* **課題内容 1**:
ページ抜粋に挙げられた『ズールー語が開く世界 : 南アフリカのことばと社会』は、どの出版社から何年に刊行されましたか。

南アフリカ史の専門家である上林朋広講師にお話を伺いました。
About Me ( KANBAYASHI Tomohiro )
南アフリカの歴史を研究しています。英語に加え、ズールー語というアフリカ諸言語の一つで書かれた歴史的な史料を分析して、人種隔離・アパルトヘイトという過酷な時代を人々がいかに経験してきたのかを理解し、書いていきたいと思っています。
Research
南アフリカの歴史を研究してきました。
いままでの主な研究成果は以下の2冊です。
『ズールー語が開く世界 : 南アフリカのことばと社会』(風響社、2022年)

* **提供レコード**:
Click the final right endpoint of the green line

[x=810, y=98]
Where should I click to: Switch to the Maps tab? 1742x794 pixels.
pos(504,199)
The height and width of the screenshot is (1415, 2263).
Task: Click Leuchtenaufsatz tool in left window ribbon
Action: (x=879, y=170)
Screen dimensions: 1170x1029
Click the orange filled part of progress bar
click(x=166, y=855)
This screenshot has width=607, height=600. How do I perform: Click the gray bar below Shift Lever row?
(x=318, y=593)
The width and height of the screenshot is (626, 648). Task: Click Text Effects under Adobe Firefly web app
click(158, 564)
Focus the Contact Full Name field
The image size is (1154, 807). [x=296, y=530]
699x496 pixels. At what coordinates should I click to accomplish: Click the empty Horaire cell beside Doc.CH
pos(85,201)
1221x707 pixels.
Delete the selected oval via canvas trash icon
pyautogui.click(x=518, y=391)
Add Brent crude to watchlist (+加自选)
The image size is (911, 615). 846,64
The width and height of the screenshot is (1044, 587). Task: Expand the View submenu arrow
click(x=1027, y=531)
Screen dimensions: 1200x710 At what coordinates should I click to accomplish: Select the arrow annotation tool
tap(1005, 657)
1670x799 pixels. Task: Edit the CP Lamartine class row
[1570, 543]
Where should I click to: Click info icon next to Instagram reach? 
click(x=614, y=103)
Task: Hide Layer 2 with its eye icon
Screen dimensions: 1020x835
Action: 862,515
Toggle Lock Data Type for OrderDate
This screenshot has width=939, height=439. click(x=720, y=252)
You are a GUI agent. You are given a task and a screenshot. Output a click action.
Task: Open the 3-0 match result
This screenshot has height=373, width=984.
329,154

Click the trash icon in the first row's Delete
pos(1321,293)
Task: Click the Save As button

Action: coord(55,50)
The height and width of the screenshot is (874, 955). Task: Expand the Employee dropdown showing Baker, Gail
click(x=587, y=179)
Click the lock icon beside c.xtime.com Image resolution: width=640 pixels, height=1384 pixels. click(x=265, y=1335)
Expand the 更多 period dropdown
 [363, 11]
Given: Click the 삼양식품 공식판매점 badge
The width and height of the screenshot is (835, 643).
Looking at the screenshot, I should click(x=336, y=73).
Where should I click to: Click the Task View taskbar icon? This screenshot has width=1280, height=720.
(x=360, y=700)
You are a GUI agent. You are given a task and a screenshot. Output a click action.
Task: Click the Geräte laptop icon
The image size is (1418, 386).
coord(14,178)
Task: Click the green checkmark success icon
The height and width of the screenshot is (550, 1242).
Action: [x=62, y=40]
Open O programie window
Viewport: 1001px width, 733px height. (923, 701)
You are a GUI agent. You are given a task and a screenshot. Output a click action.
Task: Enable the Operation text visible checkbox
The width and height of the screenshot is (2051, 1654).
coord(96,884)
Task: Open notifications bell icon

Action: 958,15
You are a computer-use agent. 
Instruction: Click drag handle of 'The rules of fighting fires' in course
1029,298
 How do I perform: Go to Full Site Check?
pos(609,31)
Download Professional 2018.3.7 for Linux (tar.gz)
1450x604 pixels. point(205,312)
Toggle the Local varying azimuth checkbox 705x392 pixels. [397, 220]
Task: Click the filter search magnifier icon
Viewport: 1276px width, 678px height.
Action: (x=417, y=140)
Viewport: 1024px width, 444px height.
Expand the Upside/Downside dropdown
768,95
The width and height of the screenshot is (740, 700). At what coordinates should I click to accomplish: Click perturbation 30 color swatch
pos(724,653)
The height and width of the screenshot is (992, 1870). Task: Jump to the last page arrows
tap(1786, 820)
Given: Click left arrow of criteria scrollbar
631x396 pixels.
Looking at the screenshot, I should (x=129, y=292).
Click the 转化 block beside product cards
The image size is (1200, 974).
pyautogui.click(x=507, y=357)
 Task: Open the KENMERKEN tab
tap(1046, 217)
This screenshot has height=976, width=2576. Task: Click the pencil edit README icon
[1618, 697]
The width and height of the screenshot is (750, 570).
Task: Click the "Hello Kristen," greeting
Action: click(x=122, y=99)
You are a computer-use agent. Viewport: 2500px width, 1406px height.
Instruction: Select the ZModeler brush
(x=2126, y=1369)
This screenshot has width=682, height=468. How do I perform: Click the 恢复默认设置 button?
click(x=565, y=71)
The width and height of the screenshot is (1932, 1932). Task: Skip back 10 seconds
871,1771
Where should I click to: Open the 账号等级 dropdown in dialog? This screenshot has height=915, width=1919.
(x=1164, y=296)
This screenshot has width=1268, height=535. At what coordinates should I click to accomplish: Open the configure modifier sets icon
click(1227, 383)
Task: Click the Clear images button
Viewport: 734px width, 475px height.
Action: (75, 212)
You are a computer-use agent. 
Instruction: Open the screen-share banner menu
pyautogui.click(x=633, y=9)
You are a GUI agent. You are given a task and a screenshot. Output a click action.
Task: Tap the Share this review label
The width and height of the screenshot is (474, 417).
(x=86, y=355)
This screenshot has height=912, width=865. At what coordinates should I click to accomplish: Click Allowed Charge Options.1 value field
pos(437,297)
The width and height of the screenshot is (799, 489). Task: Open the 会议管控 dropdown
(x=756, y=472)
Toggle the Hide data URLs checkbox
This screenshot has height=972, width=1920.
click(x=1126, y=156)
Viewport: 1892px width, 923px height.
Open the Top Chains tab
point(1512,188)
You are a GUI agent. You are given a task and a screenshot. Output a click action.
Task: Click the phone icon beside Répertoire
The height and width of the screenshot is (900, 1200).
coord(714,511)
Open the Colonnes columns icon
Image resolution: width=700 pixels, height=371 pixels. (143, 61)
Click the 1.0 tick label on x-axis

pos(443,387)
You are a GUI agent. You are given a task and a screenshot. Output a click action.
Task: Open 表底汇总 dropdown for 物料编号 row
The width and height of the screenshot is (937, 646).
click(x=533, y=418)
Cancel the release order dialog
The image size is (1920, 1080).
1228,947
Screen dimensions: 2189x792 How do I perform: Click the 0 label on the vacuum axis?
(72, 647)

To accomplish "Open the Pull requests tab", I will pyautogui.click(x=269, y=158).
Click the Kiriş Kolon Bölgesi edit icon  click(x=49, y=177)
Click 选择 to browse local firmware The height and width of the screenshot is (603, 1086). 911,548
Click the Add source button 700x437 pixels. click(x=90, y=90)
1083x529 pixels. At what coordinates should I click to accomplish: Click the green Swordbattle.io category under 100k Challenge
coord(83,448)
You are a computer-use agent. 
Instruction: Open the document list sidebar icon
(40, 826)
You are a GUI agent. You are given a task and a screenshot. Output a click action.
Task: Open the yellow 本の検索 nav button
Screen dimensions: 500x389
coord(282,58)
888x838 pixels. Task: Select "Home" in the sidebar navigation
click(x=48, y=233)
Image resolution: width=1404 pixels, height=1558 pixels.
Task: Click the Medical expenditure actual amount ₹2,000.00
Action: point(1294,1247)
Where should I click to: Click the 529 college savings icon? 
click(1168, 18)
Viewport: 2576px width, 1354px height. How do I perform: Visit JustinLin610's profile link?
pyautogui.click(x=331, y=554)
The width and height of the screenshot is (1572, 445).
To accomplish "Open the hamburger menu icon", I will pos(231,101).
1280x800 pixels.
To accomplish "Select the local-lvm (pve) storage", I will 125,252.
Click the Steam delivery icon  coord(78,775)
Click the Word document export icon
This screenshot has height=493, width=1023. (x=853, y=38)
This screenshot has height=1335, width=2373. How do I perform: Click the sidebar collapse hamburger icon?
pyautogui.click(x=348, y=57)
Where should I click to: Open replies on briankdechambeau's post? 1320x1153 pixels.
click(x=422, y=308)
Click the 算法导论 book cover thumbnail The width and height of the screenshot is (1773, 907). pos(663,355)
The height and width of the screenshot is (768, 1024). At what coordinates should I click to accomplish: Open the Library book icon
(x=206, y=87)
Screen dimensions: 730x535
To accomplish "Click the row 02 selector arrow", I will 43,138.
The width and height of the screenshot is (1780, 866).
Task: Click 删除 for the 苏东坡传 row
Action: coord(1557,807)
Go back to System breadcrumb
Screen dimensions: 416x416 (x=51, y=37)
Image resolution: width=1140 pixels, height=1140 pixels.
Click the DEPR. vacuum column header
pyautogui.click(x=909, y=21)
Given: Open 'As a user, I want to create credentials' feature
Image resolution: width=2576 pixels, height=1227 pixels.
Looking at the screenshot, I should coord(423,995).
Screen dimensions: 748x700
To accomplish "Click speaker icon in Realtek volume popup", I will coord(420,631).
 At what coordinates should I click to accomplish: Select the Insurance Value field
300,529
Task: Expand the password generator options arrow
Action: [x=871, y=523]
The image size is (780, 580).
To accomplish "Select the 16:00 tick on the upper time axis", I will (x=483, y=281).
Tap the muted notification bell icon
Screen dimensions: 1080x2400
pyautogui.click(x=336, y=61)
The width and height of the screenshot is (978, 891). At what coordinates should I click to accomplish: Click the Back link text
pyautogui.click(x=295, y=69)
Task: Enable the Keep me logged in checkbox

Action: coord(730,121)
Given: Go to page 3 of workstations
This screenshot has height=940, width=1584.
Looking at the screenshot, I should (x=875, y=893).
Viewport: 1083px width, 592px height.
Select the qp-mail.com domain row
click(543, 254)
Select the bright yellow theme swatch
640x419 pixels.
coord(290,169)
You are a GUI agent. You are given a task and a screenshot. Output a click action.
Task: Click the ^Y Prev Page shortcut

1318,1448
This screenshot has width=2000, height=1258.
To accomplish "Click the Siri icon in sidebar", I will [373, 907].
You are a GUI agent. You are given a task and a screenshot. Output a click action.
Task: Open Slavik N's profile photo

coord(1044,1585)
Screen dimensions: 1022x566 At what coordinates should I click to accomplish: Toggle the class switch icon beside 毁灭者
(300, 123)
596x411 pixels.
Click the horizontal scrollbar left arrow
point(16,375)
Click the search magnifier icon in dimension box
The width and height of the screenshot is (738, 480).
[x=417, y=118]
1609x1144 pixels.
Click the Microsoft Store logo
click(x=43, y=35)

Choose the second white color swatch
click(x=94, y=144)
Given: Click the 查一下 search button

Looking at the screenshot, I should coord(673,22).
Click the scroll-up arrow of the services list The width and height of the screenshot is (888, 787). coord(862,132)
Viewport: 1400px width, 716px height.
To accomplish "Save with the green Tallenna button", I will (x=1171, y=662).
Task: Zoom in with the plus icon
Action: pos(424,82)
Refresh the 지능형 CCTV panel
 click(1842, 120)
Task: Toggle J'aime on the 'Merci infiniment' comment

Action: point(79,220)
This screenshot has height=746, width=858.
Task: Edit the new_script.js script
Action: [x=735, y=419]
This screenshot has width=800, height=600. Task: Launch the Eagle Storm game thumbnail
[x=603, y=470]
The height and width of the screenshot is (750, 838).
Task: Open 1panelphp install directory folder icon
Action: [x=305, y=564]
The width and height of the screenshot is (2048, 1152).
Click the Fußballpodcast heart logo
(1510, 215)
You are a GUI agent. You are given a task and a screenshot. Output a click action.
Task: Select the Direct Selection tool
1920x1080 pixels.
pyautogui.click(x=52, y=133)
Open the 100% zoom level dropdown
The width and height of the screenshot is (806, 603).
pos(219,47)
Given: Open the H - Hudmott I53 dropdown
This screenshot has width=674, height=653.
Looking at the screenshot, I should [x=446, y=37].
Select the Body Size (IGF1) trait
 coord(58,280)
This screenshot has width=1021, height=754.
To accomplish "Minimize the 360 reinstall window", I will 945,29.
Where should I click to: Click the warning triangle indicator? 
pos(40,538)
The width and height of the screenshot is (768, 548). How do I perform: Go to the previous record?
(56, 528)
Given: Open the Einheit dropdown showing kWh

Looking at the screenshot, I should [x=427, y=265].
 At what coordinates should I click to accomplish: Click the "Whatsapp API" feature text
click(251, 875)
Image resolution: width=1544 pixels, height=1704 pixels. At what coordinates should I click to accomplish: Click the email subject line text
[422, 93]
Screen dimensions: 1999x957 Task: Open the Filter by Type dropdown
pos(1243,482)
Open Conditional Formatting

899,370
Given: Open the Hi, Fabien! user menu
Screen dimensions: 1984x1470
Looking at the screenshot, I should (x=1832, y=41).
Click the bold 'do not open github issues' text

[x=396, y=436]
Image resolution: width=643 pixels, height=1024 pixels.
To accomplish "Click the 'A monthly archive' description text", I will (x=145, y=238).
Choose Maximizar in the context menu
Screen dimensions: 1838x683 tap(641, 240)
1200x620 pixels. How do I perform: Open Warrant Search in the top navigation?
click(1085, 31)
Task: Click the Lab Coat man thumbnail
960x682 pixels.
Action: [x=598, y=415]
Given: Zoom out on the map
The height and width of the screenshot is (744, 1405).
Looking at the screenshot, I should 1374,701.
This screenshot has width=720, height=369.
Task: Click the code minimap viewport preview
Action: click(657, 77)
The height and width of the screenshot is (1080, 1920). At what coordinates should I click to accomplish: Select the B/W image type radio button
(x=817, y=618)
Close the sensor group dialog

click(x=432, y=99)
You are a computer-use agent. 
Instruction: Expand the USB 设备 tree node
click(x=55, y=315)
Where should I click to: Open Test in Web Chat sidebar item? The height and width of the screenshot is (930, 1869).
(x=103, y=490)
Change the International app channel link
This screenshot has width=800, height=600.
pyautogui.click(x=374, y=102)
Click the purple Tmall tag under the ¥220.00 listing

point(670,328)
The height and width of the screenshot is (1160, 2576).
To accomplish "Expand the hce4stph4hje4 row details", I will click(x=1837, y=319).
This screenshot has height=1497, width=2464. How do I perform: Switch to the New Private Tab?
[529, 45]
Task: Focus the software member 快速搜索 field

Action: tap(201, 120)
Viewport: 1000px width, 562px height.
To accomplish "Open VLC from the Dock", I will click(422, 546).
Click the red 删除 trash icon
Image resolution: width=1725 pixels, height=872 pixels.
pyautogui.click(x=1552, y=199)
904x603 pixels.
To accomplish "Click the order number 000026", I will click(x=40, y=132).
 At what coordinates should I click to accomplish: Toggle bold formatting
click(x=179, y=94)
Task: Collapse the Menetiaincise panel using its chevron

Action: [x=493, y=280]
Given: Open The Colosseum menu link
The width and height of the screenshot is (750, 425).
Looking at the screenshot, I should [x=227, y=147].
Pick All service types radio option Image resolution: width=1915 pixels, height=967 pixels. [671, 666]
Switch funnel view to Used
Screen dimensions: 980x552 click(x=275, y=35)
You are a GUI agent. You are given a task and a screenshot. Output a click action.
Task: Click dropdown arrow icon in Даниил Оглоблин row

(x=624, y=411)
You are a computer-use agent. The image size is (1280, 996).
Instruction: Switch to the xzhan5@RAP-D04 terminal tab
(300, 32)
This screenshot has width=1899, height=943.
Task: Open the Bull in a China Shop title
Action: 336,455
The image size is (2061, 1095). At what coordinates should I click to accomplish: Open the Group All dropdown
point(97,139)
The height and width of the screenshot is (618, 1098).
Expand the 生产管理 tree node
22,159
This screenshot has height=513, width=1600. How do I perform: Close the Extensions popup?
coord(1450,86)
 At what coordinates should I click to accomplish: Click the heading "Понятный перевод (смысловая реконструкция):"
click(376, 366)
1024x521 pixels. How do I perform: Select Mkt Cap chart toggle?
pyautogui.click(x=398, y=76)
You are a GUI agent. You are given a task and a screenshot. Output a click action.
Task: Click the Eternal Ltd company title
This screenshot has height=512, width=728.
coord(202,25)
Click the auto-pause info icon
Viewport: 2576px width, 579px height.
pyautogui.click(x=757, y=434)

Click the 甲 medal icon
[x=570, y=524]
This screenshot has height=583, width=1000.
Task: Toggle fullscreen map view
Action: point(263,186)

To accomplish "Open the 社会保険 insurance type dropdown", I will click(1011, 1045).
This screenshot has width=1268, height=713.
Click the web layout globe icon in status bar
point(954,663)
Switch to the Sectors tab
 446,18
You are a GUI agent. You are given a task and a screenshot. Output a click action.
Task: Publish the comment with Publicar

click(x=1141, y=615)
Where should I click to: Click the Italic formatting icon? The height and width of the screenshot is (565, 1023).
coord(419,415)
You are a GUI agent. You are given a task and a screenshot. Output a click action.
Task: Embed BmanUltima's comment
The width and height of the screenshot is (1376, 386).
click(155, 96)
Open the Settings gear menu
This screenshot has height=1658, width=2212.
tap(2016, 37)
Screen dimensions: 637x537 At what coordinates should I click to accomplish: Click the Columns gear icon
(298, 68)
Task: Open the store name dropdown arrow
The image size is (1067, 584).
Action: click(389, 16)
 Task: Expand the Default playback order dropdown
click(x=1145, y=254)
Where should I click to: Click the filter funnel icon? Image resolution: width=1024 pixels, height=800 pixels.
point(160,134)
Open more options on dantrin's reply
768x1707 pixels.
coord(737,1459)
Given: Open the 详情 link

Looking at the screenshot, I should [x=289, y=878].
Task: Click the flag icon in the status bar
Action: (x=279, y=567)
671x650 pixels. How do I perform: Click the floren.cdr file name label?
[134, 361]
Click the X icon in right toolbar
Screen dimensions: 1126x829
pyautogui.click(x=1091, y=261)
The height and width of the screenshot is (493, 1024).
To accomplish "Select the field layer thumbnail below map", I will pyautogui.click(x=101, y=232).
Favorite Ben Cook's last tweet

* **課題内容 2**:
上のレコードで文字列「window」を含む行を数え、その数だけを答えてください。

* **完成回答 1**:
風響社から2022年に刊行されました。

* **完成回答 2**:
3